- Work to be completed -
Every entry is to be printed again precisely as given.

- The input -
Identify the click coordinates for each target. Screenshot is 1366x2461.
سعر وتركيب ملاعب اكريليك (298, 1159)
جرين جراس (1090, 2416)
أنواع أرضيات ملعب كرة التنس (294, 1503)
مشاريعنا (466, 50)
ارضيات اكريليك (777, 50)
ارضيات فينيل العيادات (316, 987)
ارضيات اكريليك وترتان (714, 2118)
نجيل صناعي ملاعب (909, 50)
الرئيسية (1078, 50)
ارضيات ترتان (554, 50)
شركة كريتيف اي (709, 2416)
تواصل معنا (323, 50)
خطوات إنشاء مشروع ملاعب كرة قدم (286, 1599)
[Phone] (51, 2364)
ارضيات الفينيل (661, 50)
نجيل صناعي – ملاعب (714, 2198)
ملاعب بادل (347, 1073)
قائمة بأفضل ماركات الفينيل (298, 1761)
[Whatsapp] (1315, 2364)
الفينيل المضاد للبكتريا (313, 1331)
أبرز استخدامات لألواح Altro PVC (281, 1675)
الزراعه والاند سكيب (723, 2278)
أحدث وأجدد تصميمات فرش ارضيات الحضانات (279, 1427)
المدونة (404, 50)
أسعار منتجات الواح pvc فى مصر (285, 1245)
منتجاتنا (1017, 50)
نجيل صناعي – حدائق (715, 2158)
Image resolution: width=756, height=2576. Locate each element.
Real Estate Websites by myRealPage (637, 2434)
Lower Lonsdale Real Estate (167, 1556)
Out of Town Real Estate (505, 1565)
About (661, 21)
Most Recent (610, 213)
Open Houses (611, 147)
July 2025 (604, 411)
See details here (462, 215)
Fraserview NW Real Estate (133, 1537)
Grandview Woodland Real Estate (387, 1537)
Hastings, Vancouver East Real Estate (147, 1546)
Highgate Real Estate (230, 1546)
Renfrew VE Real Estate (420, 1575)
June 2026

- Written answer -
Identify the click coordinates for each target. Screenshot is 1366x2461.
سعر وتركيب ملاعب اكريليك (298, 1159)
جرين جراس (1090, 2416)
أنواع أرضيات ملعب كرة التنس (294, 1503)
مشاريعنا (466, 50)
ارضيات اكريليك (777, 50)
ارضيات فينيل العيادات (316, 987)
ارضيات اكريليك وترتان (714, 2118)
نجيل صناعي ملاعب (909, 50)
الرئيسية (1078, 50)
ارضيات ترتان (554, 50)
شركة كريتيف اي (709, 2416)
تواصل معنا (323, 50)
خطوات إنشاء مشروع ملاعب كرة قدم (286, 1599)
[Phone] (51, 2364)
ارضيات الفينيل (661, 50)
نجيل صناعي – ملاعب (714, 2198)
ملاعب بادل (347, 1073)
قائمة بأفضل ماركات الفينيل (298, 1761)
[Whatsapp] (1315, 2364)
الفينيل المضاد للبكتريا (313, 1331)
أبرز استخدامات لألواح Altro PVC (281, 1675)
الزراعه والاند سكيب (723, 2278)
أحدث وأجدد تصميمات فرش ارضيات الحضانات (279, 1427)
المدونة (404, 50)
أسعار منتجات الواح pvc فى مصر (285, 1245)
منتجاتنا (1017, 50)
نجيل صناعي – حدائق (715, 2158)
Image resolution: width=756, height=2576. Locate each element.
Real Estate Websites by myRealPage (637, 2434)
Lower Lonsdale Real Estate (167, 1556)
Out of Town Real Estate (505, 1565)
About (661, 21)
Most Recent (610, 213)
Open Houses (611, 147)
July 2025 (604, 411)
See details here (462, 215)
Fraserview NW Real Estate (133, 1537)
Grandview Woodland Real Estate (387, 1537)
Hastings, Vancouver East Real Estate (147, 1546)
Highgate Real Estate (230, 1546)
Renfrew VE Real Estate (420, 1575)
June 2026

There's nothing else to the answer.